Direct proportion and the unitary method

Two quantities are in direct proportion when their ratio is constant, so a graph of one against the other is a straight line through the origin.

If $3$ kg of apples cost $2.40$ pounds, then $1$ kg costs $2.40 \div 3 = 0.80$ pounds, so $7$ kg cost $0.80 \times 7 = 5.60$ pounds. The unitary method works without any algebra and is the expected approach at Foundation, while the equation $y = kx$ packages the same idea for Higher.

Inverse proportion

In inverse proportion the two quantities change in opposite directions, but their product stays constant.

A classic context is workers and time: if $4$ workers take $6$ days to do a job, the total work is $4 \times 6 = 24$ worker-days, so $3$ workers take $24 \div 3 = 8$ days. The product being constant ($xy = 24$) is the engine of every inverse-proportion calculation.

Forming a proportion equation (Higher)

At Higher tier you set up and use an explicit equation, which also covers proportion to a power.

The same routine handles proportion to a cube ($y = kx^3$) or to a square root ($y = k\sqrt{x}$): identify the form from the wording, find $k$ from one data pair, then use the equation.
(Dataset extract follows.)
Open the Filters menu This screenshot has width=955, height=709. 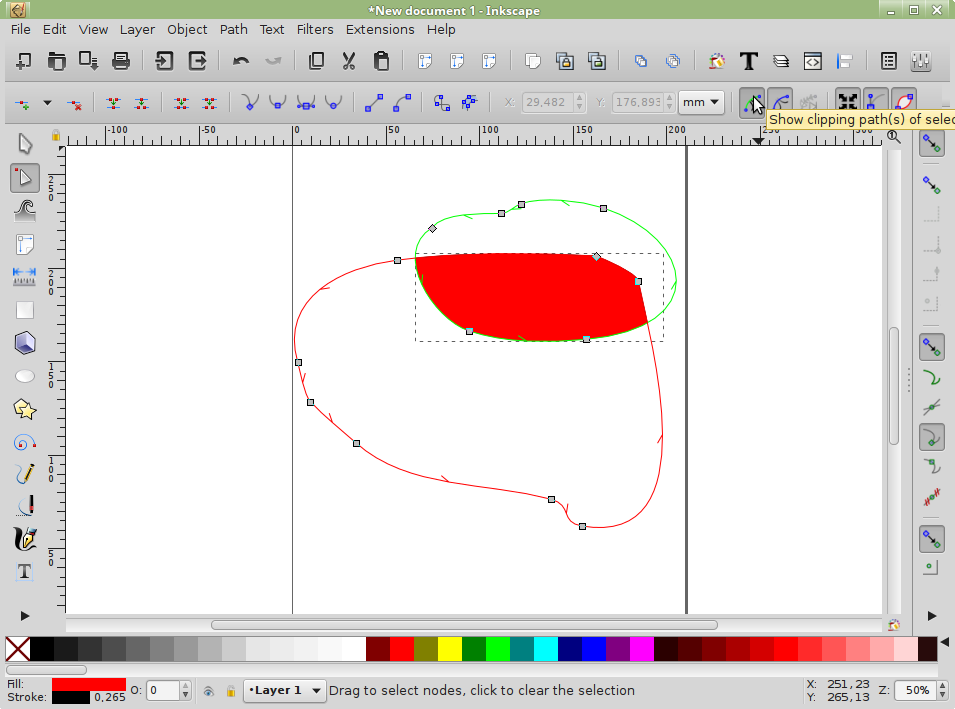315,29
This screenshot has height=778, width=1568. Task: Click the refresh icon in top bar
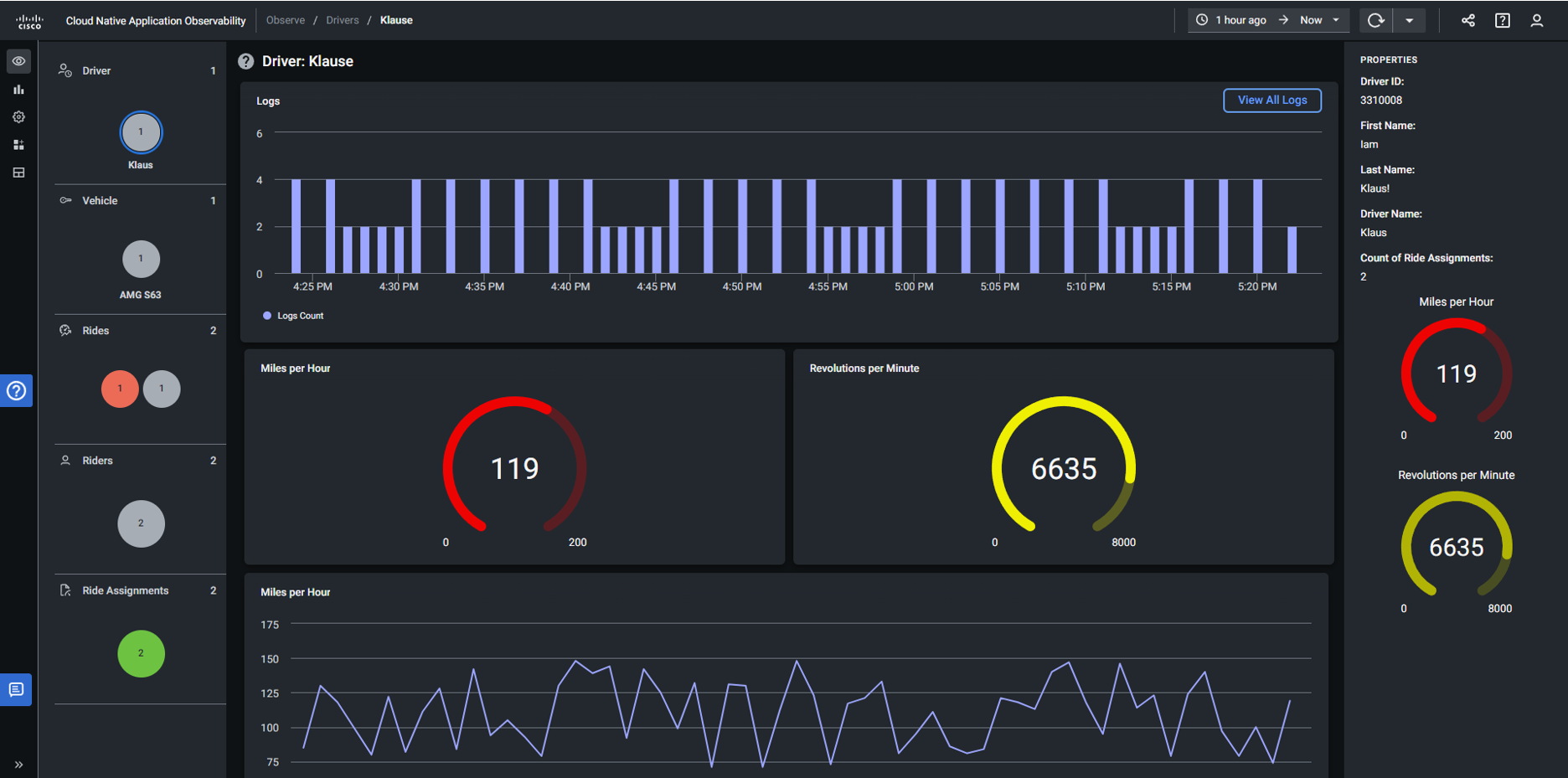click(1375, 20)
Recognising direct versus inverse

The wording tells you which model to use. "Directly proportional" or "in proportion" means $y = kx$; "inversely proportional" or "varies inversely" means $y = \dfrac{k}{x}$. A quick test: if making one quantity bigger should make the other bigger (more items, more cost) it is direct; if bigger should make the other smaller (more workers, less time) it is inverse. Choosing the right model is exactly the reasoning Eduqas rewards, so read the relationship carefully before calculating.

Proportion graphs

The two kinds of proportion look different when graphed, which is a useful check. Direct proportion $y = kx$ is a straight line through the origin, with gradient equal to the constant $k$, so a graph that is straight and passes through $(0, 0)$ confirms direct proportion. Inverse proportion $y = \dfrac{k}{x}$ is a reciprocal curve with two branches that approach but never touch the axes, falling steeply at first and then levelling off. Eduqas sometimes gives the graph and asks you to identify the type of proportion or to read off the constant, so recognising these shapes lets you connect the algebra to the picture quickly.

Why proportion matters

Proportion is one of the most widely applied ideas in the whole qualification because so many real relationships are proportional. Currency exchange, scaling a recipe, fuel used against distance, and the time a task takes against the number of people doing it are all proportion problems, and they recur in the compound-measures and percentage work too. The unitary method gives a reliable route at Foundation, while the equation method at Higher generalises to powers and gives the cleaner reasoning that examiners reward in longer questions.